**Your instructions:** Filter the entries down to the lines holding "width", then copy those lines.

***** Input material *****

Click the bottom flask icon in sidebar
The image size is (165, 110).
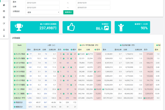4,35
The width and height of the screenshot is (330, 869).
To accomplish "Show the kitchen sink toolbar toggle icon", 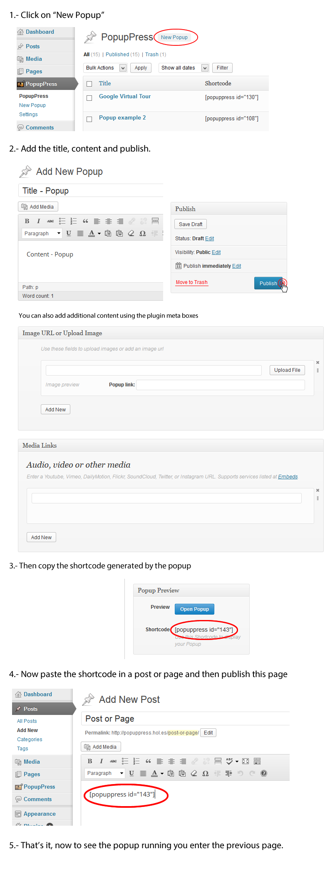I will coord(257,761).
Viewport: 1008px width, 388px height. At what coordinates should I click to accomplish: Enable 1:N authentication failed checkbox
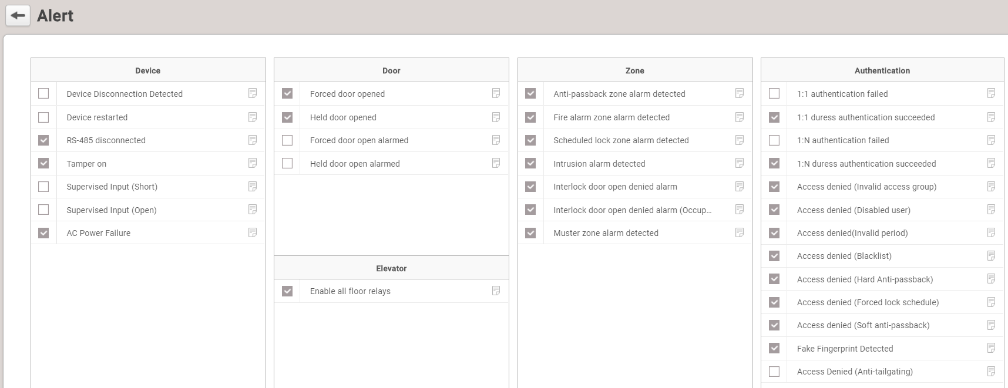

*****

**Solution to this task:**
The width and height of the screenshot is (330, 869).
Viewport: 1008px width, 388px height. At what coordinates should I click to accomplish: Enable 1:N authentication failed checkbox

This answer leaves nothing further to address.